(Stored records)
______
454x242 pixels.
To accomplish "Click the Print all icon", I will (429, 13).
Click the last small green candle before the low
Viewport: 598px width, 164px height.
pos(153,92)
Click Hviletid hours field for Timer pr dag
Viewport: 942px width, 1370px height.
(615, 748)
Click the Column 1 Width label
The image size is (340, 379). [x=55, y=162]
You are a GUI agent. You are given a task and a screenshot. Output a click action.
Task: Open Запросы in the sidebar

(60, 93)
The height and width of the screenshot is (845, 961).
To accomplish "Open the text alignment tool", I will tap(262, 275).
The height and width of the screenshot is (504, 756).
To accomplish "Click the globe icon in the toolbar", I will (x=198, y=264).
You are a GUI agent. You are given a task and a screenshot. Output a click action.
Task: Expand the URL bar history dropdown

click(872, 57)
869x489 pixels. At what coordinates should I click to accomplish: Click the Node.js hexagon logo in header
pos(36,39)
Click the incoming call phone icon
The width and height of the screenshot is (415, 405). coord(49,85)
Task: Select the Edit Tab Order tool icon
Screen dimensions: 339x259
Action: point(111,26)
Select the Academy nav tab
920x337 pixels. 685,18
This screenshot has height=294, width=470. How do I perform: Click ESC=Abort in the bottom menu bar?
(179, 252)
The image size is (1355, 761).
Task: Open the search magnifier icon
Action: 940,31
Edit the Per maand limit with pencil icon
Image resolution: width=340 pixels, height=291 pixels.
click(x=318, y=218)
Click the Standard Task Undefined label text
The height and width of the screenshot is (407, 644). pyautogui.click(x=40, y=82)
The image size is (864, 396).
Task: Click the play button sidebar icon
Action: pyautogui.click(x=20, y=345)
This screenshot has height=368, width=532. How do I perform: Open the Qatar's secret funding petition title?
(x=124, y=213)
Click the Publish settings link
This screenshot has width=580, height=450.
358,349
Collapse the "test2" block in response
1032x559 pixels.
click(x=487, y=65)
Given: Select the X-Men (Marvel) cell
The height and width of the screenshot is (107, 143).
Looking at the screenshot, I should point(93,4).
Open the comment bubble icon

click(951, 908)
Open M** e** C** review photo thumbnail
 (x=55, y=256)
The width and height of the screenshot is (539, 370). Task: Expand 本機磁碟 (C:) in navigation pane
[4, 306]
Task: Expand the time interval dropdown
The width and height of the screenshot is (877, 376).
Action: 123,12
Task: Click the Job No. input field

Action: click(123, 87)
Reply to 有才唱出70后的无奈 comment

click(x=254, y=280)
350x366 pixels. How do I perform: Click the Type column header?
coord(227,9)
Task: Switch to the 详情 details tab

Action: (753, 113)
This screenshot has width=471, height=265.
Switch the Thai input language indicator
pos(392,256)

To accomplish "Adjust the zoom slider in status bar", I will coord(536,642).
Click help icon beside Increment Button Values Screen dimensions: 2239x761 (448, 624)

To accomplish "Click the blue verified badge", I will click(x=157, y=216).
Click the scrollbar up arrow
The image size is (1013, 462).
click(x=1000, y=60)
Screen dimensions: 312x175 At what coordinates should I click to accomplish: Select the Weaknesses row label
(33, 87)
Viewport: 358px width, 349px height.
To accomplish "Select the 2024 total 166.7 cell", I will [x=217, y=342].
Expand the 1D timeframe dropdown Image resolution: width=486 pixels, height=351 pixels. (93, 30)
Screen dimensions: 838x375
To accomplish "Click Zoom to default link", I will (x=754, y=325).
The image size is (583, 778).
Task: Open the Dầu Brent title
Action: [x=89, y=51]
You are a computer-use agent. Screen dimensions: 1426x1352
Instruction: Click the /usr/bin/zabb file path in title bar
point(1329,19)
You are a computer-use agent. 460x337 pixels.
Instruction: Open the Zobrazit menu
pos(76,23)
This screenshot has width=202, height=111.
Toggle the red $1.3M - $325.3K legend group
______
## WORK ORDER
All entries must be duplicated exactly, with none left out.

## EXERCISE OUTPUT
454x242 pixels.
To accomplish "Click the Print all icon", I will (429, 13).
Click the last small green candle before the low
Viewport: 598px width, 164px height.
pos(153,92)
Click Hviletid hours field for Timer pr dag
Viewport: 942px width, 1370px height.
(615, 748)
Click the Column 1 Width label
The image size is (340, 379). [x=55, y=162]
You are a GUI agent. You are given a task and a screenshot. Output a click action.
Task: Open Запросы in the sidebar

(60, 93)
The height and width of the screenshot is (845, 961).
To accomplish "Open the text alignment tool", I will tap(262, 275).
The height and width of the screenshot is (504, 756).
To accomplish "Click the globe icon in the toolbar", I will (x=198, y=264).
You are a GUI agent. You are given a task and a screenshot. Output a click action.
Task: Expand the URL bar history dropdown

click(872, 57)
869x489 pixels. At what coordinates should I click to accomplish: Click the Node.js hexagon logo in header
pos(36,39)
Click the incoming call phone icon
The width and height of the screenshot is (415, 405). coord(49,85)
Task: Select the Edit Tab Order tool icon
Screen dimensions: 339x259
Action: point(111,26)
Select the Academy nav tab
920x337 pixels. 685,18
This screenshot has height=294, width=470. How do I perform: Click ESC=Abort in the bottom menu bar?
(179, 252)
The image size is (1355, 761).
Task: Open the search magnifier icon
Action: 940,31
Edit the Per maand limit with pencil icon
Image resolution: width=340 pixels, height=291 pixels.
click(x=318, y=218)
Click the Standard Task Undefined label text
The height and width of the screenshot is (407, 644). pyautogui.click(x=40, y=82)
The image size is (864, 396).
Task: Click the play button sidebar icon
Action: pyautogui.click(x=20, y=345)
This screenshot has height=368, width=532. How do I perform: Open the Qatar's secret funding petition title?
(x=124, y=213)
Click the Publish settings link
This screenshot has width=580, height=450.
358,349
Collapse the "test2" block in response
1032x559 pixels.
click(x=487, y=65)
Given: Select the X-Men (Marvel) cell
The height and width of the screenshot is (107, 143).
Looking at the screenshot, I should point(93,4).
Open the comment bubble icon

click(951, 908)
Open M** e** C** review photo thumbnail
 (x=55, y=256)
The width and height of the screenshot is (539, 370). Task: Expand 本機磁碟 (C:) in navigation pane
[4, 306]
Task: Expand the time interval dropdown
The width and height of the screenshot is (877, 376).
Action: 123,12
Task: Click the Job No. input field

Action: click(123, 87)
Reply to 有才唱出70后的无奈 comment

click(x=254, y=280)
350x366 pixels. How do I perform: Click the Type column header?
coord(227,9)
Task: Switch to the 详情 details tab

Action: (753, 113)
This screenshot has width=471, height=265.
Switch the Thai input language indicator
pos(392,256)

To accomplish "Adjust the zoom slider in status bar", I will coord(536,642).
Click help icon beside Increment Button Values Screen dimensions: 2239x761 (448, 624)

To accomplish "Click the blue verified badge", I will click(x=157, y=216).
Click the scrollbar up arrow
The image size is (1013, 462).
click(x=1000, y=60)
Screen dimensions: 312x175 At what coordinates should I click to accomplish: Select the Weaknesses row label
(33, 87)
Viewport: 358px width, 349px height.
To accomplish "Select the 2024 total 166.7 cell", I will [x=217, y=342].
Expand the 1D timeframe dropdown Image resolution: width=486 pixels, height=351 pixels. (93, 30)
Screen dimensions: 838x375
To accomplish "Click Zoom to default link", I will (x=754, y=325).
The image size is (583, 778).
Task: Open the Dầu Brent title
Action: [x=89, y=51]
You are a computer-use agent. Screen dimensions: 1426x1352
Instruction: Click the /usr/bin/zabb file path in title bar
point(1329,19)
You are a computer-use agent. 460x337 pixels.
Instruction: Open the Zobrazit menu
pos(76,23)
This screenshot has width=202, height=111.
Toggle the red $1.3M - $325.3K legend group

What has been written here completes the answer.